Simoes only had two days to let this news sink in before her grade was emailed to every single student in the current junior Nursing class.

“My initial thought was ‘Wow how could this happen to me,’” Simoes said. “The Dean had apologized to me many times and initially I was hurt and embarrassed it happened, but I didn’t realize the extent of how serious it was until hours later.”

Associate Professor Carol Epstein sent out an email greeting the students on Jan. 23 and accidentally attached an excel spreadsheet with certain student’s confidential information. A note was next to Simoe’s name stating that she did not pass the second attempt of the math test. Other students who encountered issues with their grades were listed, as well.

The following day, Simoes received an apology phone call from Rhonda Maneval, the Executive Associate Dean for Academic Nursing. She explained the situation, but refused to forward Simoes the email when she had asked.

“IT was contacted to determine if the email could be recalled; unfortunately, that option was not available,” Dr. Maneval said. “Dean Feldman sent an email to each affected student reiterating the University’s commitment to student privacy, stating the Nursing Program’s mission and goals, and thanking the students for the professionalism they demonstrated thus far.”

^^^^

## [YOUR TASKS]
**a)** In the article about the leaked nursing grades, change "spreadsheet" to "workbook" and write out everything from "Associate Professor Carol" down to "she had asked.".
**b)** Continue the article about the leaked nursing grades from the point where it stops.

## [DATASET EXTRACT]
^^^^

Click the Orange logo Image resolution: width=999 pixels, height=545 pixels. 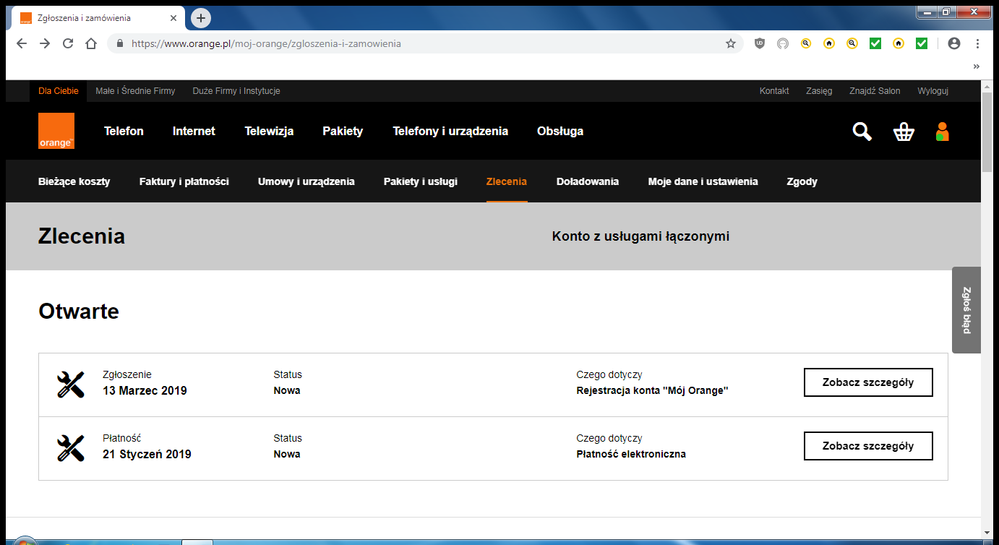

^^^^

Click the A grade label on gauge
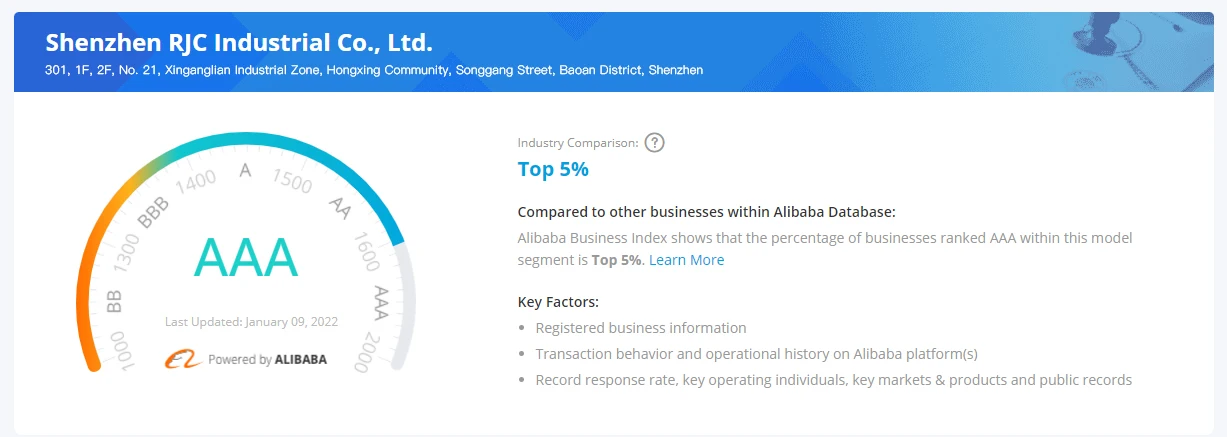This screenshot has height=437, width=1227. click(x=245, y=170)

^^^^

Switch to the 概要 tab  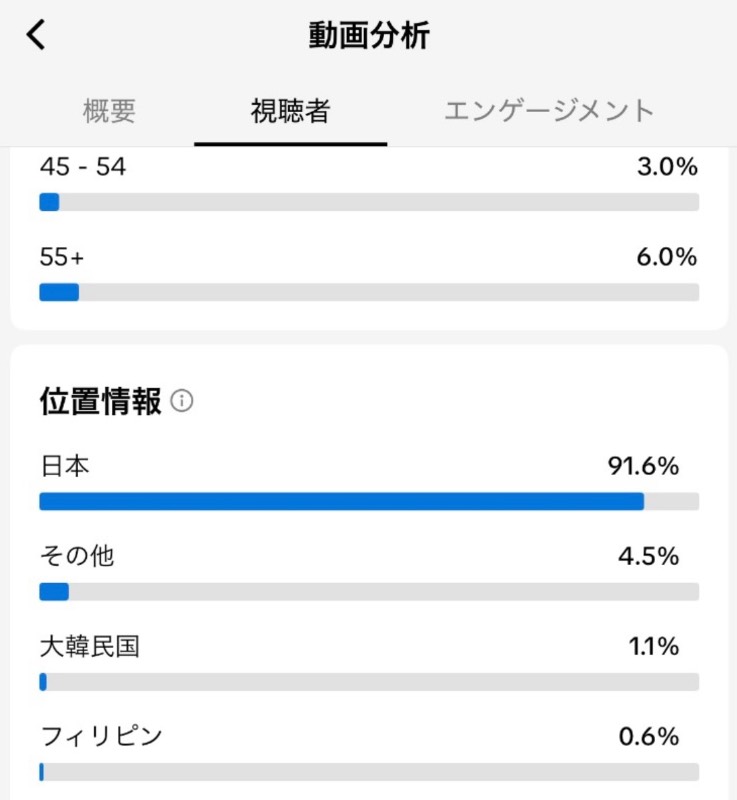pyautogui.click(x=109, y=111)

^^^^

## [ANSWERS FOR THE EXERCISE]
**a)**
Associate Professor Carol Epstein sent out an email greeting the students on Jan. 23 and accidentally attached an excel workbook with certain student’s confidential information. A note was next to Simoe’s name stating that she did not pass the second attempt of the math test. Other students who encountered issues with their grades were listed, as well.

The following day, Simoes received an apology phone call from Rhonda Maneval, the Executive Associate Dean for Academic Nursing. She explained the situation, but refused to forward Simoes the email when she had asked.

**b)**
“My initial reaction was to ascertain the facts of the disclosure and the students affected, so that we could remediate the issue,” Dr. Maneval said.

Since the email contained confidential information, it is in violation of the Family Educational Rights and Privacy Act (FERPA).

“I was upset hearing that, considering my information was on that email and I don’t even get to see it,” Simoes said.

An apology email was also sent out to all of the students who received the initial email. Everyone was asked to delete the email with the excel sheet immediately and to not forward it to anyone else. Simoes, however, did not receive the apology email.

The apology email that was sent out to nursing students. Simoes didn’t receive either email and had a peer forward the apology to her.

Professor Epstein tried to prevent the situation by contacting IT to have them take down the email, but it was too late. Regardless of the mistake, Simoes admitted to having a positive relationship with Professor Epstein, who tried to help her throughout the duration of the semester.

Simoes met with Dean Maneval to discuss the situation and she was able to view part of the initial email.

“I am very pleased by the response of our students who have responded with the professionalism and courtesy that is a hallmark of the Lienhard School of Nursing,” Dr. Maneval said.

Simoes will continue to study nursing for this next academic year and catch up on the two junior level courses. This semester, she is focusing on her psychology minor and taking health science courses.

Professor Epstein was contacted to comment on the situation with no response.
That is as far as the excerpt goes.